This implies both that my object-level beliefs can be at odds with their meta-level criteria (if this becomes too obvious for me to rationalize away, I’m more likely to change one or other object-level belief than to change the meta-level heuristic), and that you and I can disagree fundamentally on the object level while still believing that there’s something in common which makes argumentation relevant to our disagreement.
OK. I’ll reply here because if I reply there, you won’t get the notifications.
The crux of your argument, it seems to me, is the following intuition:
Rather, it is essential to the concept of morality that it involves shared standards common to all fully reasonable agents.
This is certainly a property we would want morality to have, and one which human beings naturally assume it must have– but is that the central property of it? Should it turn out that nothing which looks like morality has this property, does it logically follow that all morality is dead, or is that reaction just a human impulse?
(I will note, with all the usual caveats, that believing one’s moral sentiments to be universal in scope and not based on preference is a big advantage in object-level moral arguments, and that we happen to be descended from the winners of arguments about tribal politics and morality.)
If a certain set of moral impulses involves shared standards common to, say, every sane human being, then moral arguments would still work among those human beings, in exactly the way you would want them to work across all intelligent beings. Frankly, that’s good enough for me. Why give baby-eating aliens in another universe veto powers over every moral intuition of yours?
Thanks for the reply—I find this a very interesting topic. One thing I should clarify is that my view doesn’t entail giving aliens “veto powers”, as you put it; an alternative response is to take them to be unreasonable to intrinsically desire the eating of babies. That isn’t an intrinsically desirable outcome (I take it), i.e. there is no reason to desire such a thing. Stronger still, we may think it intrinsically undesirable, so that insofar as an agent has such desires they are contrary to reason. (This requires a substantive notion of reason that goes beyond mere instrumental rationality, of course.)
In any case, I’d put the crux of my argument slightly differently. The core intuition is just that it’s possible to have irresolvable moral disagreements. We can imagine a case where Bob is stubbornly opposed to abortion, and Jane is just as stubbornly in favour of it, and neither agent is disposed to change their mind in light of any additional information. EY’s view would seem to imply that the two agents mustn’t really disagree. And that just seems a mistake: it’s part of our concept of morality that this very conceptcould be shared by someone who fundamentally (and irresolvably) disagrees with us about what the substantive moral facts are. This is because we’re aspiring to conform our judgments to a standard that is outside of ourselves. (If you don’t think there are any such objective standards, then that’s just to say that there are no normative facts, given my concept of normativity.)

++++++

Goals »
1. List every person the morality discussion refers to by name or by initials.
2. In the records, reproduce the lines from the one containing "Jamila [359, 1240]" up to and including the one containing "sack (790, 97)".
The discussion of morality and the records that follow it are unrelated material.

[Text and location entries for items]
++++++

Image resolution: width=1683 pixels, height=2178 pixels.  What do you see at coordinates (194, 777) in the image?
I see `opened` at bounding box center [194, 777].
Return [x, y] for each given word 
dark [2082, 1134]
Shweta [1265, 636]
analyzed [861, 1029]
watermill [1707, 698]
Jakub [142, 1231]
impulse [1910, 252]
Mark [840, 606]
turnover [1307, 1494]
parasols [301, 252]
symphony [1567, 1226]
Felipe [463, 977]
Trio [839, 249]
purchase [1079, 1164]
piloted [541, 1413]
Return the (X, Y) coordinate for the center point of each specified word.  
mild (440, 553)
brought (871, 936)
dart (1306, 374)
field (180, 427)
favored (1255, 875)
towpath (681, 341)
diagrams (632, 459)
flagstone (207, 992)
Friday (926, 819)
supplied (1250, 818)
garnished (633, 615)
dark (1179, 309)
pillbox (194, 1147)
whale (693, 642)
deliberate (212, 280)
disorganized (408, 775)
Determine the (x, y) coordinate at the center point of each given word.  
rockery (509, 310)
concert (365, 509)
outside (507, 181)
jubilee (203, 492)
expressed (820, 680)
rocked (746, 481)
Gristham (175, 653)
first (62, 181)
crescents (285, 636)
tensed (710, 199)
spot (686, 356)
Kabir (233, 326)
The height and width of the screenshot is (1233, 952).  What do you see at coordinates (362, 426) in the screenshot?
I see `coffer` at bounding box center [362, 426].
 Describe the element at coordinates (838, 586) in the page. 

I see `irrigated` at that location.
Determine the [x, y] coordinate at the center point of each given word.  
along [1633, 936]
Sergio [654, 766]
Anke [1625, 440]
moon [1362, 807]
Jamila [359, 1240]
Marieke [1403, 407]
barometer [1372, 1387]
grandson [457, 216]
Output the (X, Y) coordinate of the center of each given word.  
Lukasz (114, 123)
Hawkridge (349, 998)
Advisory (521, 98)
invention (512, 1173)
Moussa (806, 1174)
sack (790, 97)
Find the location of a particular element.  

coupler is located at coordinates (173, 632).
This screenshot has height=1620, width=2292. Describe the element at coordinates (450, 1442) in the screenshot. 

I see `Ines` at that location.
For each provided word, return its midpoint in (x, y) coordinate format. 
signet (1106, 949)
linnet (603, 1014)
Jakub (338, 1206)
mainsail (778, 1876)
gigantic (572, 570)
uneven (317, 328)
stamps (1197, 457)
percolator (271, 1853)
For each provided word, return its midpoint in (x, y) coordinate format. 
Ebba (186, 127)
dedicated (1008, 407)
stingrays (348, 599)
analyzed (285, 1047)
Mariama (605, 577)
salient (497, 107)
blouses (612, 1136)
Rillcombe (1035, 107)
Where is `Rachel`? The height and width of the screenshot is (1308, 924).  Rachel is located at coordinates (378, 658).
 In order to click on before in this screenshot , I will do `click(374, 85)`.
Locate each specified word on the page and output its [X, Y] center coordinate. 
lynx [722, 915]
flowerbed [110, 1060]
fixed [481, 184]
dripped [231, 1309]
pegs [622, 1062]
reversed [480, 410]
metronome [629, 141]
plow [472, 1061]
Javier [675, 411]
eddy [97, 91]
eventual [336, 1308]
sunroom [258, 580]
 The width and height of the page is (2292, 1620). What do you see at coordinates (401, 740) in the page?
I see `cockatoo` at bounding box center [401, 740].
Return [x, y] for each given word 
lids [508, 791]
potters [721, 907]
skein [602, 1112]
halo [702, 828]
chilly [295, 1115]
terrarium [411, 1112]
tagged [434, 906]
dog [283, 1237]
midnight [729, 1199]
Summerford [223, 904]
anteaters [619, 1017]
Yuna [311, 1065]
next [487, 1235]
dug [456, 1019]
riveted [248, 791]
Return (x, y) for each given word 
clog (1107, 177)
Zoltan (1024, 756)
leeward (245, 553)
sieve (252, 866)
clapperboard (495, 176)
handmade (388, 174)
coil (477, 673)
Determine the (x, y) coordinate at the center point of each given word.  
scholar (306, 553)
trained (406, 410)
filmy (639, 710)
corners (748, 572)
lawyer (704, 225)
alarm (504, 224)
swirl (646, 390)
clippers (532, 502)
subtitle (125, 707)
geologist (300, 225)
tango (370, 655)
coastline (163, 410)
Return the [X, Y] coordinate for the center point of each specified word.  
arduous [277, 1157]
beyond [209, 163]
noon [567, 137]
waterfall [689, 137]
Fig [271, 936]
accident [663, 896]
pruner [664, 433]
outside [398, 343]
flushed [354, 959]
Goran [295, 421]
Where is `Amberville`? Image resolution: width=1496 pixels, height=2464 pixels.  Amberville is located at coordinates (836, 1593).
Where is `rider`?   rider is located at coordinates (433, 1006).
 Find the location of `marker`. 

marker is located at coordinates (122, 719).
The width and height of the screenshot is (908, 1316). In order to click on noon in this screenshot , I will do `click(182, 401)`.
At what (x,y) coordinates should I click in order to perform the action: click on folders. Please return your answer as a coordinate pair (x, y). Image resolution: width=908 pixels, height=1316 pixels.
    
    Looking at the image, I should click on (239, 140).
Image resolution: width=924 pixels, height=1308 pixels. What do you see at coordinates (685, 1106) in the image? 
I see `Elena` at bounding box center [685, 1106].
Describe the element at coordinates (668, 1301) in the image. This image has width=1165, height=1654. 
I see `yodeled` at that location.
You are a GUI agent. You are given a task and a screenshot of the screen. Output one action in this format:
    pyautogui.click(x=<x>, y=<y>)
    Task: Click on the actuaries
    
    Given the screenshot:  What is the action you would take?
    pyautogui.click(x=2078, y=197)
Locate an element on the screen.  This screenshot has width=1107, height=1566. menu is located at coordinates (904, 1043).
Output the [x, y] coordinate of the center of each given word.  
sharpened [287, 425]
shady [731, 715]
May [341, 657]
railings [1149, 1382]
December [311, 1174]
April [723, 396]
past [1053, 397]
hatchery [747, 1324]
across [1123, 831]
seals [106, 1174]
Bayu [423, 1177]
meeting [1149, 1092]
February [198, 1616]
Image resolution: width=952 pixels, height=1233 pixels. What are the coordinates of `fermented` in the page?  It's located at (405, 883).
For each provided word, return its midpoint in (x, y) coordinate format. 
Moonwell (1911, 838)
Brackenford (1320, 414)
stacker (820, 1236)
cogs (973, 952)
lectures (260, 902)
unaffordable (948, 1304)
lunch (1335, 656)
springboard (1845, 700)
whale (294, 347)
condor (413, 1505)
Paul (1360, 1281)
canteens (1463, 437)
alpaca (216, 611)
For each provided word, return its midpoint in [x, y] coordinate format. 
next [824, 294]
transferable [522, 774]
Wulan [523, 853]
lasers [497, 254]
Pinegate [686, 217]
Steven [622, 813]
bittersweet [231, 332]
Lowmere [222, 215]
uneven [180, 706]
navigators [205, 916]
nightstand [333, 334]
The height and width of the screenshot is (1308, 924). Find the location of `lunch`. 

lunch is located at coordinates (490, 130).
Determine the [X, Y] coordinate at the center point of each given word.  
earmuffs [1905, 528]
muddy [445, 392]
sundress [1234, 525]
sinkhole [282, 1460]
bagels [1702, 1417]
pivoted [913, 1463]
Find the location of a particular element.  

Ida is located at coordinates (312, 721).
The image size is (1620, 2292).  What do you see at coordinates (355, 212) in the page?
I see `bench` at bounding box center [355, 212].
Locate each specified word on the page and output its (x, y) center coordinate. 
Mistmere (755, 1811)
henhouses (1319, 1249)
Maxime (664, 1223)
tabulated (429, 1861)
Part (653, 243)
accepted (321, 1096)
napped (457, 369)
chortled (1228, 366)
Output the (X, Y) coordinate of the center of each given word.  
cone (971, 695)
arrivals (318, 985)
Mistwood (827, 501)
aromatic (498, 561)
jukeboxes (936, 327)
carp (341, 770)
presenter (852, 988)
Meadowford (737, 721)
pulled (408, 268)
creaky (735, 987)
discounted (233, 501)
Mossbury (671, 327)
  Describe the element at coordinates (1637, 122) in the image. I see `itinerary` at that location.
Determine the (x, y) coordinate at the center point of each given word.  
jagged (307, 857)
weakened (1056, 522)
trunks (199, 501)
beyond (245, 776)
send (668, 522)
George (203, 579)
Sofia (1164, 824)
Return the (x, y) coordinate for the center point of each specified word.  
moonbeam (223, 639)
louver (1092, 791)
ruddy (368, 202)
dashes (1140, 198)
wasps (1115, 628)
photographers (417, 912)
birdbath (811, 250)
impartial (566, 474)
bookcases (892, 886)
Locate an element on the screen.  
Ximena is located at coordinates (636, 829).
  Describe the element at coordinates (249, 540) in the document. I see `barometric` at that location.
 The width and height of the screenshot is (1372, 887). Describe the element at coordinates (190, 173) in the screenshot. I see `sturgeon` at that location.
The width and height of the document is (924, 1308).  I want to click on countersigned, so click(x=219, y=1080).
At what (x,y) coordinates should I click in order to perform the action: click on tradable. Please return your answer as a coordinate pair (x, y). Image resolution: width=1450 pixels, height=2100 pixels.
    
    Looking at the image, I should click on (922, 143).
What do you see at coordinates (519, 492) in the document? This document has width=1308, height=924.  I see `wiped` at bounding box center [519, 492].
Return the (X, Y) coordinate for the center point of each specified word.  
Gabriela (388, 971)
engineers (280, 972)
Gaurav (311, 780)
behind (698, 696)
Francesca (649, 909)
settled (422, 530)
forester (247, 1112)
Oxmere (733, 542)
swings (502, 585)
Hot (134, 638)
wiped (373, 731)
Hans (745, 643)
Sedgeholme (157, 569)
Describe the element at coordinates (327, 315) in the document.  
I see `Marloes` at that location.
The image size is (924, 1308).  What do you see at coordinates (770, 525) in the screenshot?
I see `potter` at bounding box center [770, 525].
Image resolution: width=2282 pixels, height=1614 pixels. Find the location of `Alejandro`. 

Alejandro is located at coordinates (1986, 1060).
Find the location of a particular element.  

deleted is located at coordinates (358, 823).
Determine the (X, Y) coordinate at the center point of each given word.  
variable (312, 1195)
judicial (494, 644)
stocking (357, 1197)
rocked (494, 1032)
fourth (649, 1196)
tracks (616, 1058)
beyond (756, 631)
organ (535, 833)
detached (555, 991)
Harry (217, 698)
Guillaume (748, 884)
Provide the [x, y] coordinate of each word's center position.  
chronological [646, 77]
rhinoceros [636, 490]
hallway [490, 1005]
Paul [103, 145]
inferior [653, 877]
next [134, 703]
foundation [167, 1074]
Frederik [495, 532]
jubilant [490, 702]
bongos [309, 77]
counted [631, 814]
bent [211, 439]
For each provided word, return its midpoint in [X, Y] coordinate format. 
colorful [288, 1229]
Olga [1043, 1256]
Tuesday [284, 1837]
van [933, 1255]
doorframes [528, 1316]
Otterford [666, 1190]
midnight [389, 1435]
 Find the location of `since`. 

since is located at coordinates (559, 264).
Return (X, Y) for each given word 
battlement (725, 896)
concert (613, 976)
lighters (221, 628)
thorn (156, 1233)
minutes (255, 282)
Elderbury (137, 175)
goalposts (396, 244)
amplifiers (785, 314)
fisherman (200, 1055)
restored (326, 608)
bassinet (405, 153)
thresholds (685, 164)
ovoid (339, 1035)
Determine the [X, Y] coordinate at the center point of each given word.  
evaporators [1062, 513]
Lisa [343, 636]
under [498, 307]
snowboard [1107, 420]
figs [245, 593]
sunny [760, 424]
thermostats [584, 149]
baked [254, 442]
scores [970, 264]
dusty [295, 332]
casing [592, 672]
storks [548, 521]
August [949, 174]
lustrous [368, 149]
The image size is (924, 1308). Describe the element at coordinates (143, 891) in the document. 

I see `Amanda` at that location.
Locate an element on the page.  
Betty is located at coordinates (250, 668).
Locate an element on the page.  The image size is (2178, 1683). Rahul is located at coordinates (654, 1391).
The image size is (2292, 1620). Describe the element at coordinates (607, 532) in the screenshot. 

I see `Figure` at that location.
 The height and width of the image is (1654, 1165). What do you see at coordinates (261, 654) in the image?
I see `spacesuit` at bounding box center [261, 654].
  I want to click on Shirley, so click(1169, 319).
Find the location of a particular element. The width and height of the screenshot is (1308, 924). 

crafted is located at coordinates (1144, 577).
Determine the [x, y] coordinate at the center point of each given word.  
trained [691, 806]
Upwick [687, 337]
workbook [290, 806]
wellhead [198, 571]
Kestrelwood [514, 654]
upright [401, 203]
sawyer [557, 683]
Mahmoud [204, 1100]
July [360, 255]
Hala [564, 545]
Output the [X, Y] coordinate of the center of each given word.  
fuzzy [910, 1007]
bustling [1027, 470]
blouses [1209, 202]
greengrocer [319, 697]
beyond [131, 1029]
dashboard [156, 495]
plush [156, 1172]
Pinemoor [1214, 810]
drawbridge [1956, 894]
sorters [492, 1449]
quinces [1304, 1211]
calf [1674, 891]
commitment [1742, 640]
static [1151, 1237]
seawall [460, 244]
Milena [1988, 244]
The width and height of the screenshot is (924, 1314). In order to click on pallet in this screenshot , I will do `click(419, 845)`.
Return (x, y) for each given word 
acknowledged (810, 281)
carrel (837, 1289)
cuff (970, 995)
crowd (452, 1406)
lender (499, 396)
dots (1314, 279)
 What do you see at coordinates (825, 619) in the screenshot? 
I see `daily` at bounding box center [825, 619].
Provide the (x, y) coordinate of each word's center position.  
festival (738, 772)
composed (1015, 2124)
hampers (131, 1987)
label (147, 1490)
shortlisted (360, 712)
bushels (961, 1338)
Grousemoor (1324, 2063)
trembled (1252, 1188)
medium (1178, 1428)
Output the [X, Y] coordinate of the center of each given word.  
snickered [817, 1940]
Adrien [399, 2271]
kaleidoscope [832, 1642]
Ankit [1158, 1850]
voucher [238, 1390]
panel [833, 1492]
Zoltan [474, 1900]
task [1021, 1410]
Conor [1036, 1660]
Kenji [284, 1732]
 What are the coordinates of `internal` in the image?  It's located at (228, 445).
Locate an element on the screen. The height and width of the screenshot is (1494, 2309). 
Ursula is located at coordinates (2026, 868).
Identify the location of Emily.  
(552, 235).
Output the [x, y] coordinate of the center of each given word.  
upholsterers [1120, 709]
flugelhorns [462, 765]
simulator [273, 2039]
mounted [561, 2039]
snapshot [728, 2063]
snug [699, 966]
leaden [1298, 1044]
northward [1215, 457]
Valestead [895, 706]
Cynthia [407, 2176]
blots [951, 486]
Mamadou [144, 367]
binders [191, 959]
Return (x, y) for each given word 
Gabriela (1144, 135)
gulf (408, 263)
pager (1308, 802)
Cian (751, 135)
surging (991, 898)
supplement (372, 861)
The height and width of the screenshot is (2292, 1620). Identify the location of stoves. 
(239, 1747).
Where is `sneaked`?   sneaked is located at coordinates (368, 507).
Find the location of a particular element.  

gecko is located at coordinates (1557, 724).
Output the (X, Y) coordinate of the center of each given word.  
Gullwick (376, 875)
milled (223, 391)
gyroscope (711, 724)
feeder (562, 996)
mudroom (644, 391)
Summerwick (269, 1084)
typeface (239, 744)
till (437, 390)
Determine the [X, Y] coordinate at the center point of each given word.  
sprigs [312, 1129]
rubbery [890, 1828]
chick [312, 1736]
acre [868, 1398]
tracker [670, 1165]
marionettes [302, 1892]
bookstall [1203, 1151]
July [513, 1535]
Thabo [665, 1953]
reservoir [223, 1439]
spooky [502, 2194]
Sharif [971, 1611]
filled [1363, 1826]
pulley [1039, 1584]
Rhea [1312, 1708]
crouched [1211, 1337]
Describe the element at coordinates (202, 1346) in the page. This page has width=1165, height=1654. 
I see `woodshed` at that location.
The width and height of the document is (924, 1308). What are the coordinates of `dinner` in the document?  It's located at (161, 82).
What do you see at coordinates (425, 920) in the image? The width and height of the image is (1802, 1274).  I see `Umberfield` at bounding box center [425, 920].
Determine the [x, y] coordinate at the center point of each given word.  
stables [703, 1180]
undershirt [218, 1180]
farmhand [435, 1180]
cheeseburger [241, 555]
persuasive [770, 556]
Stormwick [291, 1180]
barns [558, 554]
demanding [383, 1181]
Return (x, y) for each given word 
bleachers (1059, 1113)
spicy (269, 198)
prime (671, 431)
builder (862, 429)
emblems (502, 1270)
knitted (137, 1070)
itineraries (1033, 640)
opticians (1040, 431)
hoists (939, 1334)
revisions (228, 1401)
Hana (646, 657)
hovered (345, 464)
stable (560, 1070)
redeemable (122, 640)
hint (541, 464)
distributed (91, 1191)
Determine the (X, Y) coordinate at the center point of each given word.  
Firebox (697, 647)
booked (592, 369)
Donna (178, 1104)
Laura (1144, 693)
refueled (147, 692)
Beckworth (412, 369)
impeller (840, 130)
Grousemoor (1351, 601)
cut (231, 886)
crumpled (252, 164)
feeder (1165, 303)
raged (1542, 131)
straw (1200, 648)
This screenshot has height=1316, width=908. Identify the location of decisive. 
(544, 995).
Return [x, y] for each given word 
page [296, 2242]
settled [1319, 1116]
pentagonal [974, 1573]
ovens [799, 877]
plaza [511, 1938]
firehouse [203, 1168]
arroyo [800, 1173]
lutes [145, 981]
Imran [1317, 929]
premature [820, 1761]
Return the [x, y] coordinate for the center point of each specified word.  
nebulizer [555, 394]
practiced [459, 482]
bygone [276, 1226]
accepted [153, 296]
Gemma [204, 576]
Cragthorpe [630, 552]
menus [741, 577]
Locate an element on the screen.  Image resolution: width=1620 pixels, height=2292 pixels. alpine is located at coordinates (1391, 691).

++++++

The responses »
1. Bob, Jane, EY

2.
Jamila [359, 1240]
Marieke [1403, 407]
barometer [1372, 1387]
grandson [457, 216]
Output the (X, Y) coordinate of the center of each given word.  
Lukasz (114, 123)
Hawkridge (349, 998)
Advisory (521, 98)
invention (512, 1173)
Moussa (806, 1174)
sack (790, 97)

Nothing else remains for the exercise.